渗透性保护剂在保护细胞的同时，也具有一定程度的毒害作用。保护剂的浓度是微藻冷冻保藏的重要指标。-18℃下，甘油（GLY）保藏SSB6、MHB4、SFB1、HCSB1 和SHJB1，最佳保护浓度分别为50%、40%、10%、50%和30%；二甲基亚砜（DMSO）保藏SSB6、MHB4、SFB1、HCSB1 和SHJB1，最佳保护浓度分别为30%、40%、10%、50%和30%（图6）。试验表明，同种微藻，相同保护剂浓度，甘油（GLY）保藏微藻的存活率高于二甲基亚砜（DMSO）；同种微藻不同保护剂，最佳保护剂浓度基本一致。

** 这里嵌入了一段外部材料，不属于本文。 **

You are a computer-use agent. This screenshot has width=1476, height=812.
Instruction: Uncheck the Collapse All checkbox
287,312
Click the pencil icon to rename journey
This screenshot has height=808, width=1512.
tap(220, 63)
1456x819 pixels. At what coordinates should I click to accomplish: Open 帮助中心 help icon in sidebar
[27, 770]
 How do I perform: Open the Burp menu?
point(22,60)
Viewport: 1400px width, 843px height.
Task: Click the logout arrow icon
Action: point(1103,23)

图6 不同浓度保护剂的保藏效果Fig.6 The effect of different cryoprotectant concentrations on cryopreservation of the microalgae

图7 不同浓度保护剂保藏微藻的复苏效果Fig.7 The effect of microalgae cryopreservation on resuscitation

采用-18℃20%甘油对5 种微藻均保藏一年，保藏前后生物量和油脂含量的变化如图8。除SFB1外，其他4 株微藻保藏前后生物量和油脂含量均保持稳定。结果表明，该方法适用于多数含油微藻，且可保持至少一年。

图8 微藻保藏一年的生物活性Fig.8 The cell activity after storing for one year

3 讨论

3.1 藻种选育及细胞活力表征

本研究从东北地区河流或湖泊中筛选出10 株具有产油性能的微藻，最高生物量达到1.8305 g·L-1，最高油脂产率达29 mg·L-1·d-1。从中挑选出5 株作为研究对象进行18S rDNA鉴定，分别为Scenedesmus、Desmodesmus、Monoraphidium、Chlorella 和Mono -raphidium。4 种染色方法表征细胞活力，原理和使用仪器各不相同。碘染色法，染色前后变化不大，无法准确判断死活细胞；总叶绿素法快捷，但结果不太准确；快速细胞计数法，方便结果准确，但CASY 快速细胞活力分析仪容易发生毛细管堵塞；FDA 染色法，方便快捷，可同时分析多个样品且结果相比准确。值得注意的是，二醋酸酯染液应现用现配，放置时间过长染色效果下降，气温超过20℃，细胞的荧光也会很快消退[16]。对比4 种细胞活力表征方法，二醋酸荧光素检测快速且准确。

3.2 不同保护剂对藻种冷冻保藏的影响

微藻处于冷冻状态时代谢活动几乎停止，达到长期保存的目的。但过低的温度使微藻细胞内的水分形成冰晶，引起细胞，特别是细胞膜的损伤。采取快速冷冻，微藻细胞内产生的冰晶小，减少对细胞的损伤；冷冻时添加保护剂也能缓解对细胞的损伤。甘油（GLY）和二甲基亚砜（DMSO）为渗透性保护剂，是许多化合物良好的溶剂，这种保护剂容易进入细胞，在胞内与水很好地互溶，发生水合作用保持水分且增加溶液粘性，防止冷冻过程细胞脱水及产生冰晶，更好地保持细胞活性。蔗糖（SUC）、聚乙二醇（PEG）和羟二基淀粉（HES）均属于非渗透性保护剂，它们只能吸附在细胞表面形成黏液层，阻止水分进出细胞,同时利用增大溶液黏度来阻止冰晶的生长对细胞的破坏。

本研究结果表明，渗透性保护剂的效果优于非渗透性保护剂。从细胞活性和细胞复苏的结果比较看，保藏效果不能单一从细胞活性角度，应综合细胞复苏的效果来验证。从整体综合来看，-18℃保藏微藻时，两种保护剂浓度为20%时，微藻生长较好；-80℃保藏微藻时，两种保护剂浓度为10%时，微藻生长较好。当保护剂浓度超过20%时，大多数微藻表观细胞活力未受影响。细胞复苏生长结果表明，高浓度的保护剂对微藻具一定毒害，影响细胞生长。二甲基亚砜（DMSO）比甘油毒性更大，因此采用-18℃20%甘油（GLY）或-80℃10%甘油（GLY）对微藻进行冷冻保藏，该方法适用于大多数含油微藻，且可保藏微藻至少1 年，微藻细胞生物量和油脂含量稳定，为未来微藻生产生物柴油奠定了基础。